WHAT IS BEING ASKED —
Please put the lines of the listing below into a numbered list, from the line with "You are a computer-use agent. This" up to and including the line with "Looking at the screenshot, I should pos(20,101).", leaving out any blank lines. Include no other lines.

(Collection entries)
------------------------------------------------

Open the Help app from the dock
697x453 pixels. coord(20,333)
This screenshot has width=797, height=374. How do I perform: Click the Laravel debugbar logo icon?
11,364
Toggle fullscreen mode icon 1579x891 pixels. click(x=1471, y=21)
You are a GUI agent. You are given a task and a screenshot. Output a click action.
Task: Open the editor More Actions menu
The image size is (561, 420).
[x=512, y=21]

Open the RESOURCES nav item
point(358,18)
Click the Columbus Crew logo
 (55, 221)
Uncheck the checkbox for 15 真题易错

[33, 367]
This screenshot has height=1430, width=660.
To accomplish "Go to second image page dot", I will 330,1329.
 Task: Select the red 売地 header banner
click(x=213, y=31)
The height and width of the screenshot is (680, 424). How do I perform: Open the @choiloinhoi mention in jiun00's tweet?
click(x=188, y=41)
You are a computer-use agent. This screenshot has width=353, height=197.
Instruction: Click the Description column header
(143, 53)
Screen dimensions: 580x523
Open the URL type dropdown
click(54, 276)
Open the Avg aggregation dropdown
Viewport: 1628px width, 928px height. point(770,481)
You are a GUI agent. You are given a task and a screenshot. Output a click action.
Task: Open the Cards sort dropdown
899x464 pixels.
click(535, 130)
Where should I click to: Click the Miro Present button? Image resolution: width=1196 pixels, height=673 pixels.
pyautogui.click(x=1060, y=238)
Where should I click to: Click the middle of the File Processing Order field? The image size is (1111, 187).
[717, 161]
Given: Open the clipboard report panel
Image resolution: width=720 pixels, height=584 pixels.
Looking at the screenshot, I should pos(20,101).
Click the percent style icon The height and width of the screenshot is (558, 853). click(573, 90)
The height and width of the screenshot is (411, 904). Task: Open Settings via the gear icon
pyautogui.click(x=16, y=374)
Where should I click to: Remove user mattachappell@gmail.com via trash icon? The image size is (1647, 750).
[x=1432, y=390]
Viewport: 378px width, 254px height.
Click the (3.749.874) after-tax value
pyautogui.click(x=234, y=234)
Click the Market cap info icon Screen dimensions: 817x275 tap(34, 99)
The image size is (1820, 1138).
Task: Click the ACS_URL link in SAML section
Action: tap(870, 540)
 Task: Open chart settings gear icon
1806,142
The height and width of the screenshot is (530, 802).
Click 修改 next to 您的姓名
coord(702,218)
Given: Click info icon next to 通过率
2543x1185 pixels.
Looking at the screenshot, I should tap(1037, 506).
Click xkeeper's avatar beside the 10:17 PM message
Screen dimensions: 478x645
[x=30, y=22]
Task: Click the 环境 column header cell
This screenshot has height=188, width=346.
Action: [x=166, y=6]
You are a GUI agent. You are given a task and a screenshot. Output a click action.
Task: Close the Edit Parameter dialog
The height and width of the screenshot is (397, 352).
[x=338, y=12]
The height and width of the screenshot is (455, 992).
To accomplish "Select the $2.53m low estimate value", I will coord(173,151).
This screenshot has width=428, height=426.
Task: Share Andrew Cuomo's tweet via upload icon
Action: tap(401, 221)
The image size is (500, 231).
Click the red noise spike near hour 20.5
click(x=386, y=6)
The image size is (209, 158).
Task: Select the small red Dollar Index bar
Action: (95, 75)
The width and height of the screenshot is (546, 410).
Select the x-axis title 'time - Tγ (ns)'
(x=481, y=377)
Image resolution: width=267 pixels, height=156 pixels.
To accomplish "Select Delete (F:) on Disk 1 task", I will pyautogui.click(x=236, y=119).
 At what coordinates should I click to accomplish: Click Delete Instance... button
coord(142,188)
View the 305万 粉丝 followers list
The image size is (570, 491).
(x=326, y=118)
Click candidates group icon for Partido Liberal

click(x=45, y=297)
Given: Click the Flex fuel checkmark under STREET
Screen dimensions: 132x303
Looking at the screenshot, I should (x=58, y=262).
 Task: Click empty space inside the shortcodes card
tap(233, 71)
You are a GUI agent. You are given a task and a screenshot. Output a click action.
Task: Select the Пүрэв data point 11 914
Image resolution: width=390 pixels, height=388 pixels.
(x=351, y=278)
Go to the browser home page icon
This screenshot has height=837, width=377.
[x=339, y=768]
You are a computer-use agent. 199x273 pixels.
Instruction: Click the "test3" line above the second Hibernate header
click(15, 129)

------------------------------------------------

SOLUTION TO THIS TASK —
1. You are a computer-use agent. This screenshot has width=353, height=197.
2. Instruction: Click the Description column header
3. (143, 53)
4. Screen dimensions: 580x523
5. Open the URL type dropdown
6. click(54, 276)
7. Open the Avg aggregation dropdown
8. Viewport: 1628px width, 928px height. point(770,481)
9. You are a GUI agent. You are given a task and a screenshot. Output a click action.
10. Task: Open the Cards sort dropdown
11. 899x464 pixels.
12. click(535, 130)
13. Where should I click to: Click the Miro Present button? Image resolution: width=1196 pixels, height=673 pixels.
14. pyautogui.click(x=1060, y=238)
15. Where should I click to: Click the middle of the File Processing Order field? The image size is (1111, 187).
16. [717, 161]
17. Given: Open the clipboard report panel
18. Image resolution: width=720 pixels, height=584 pixels.
19. Looking at the screenshot, I should pos(20,101).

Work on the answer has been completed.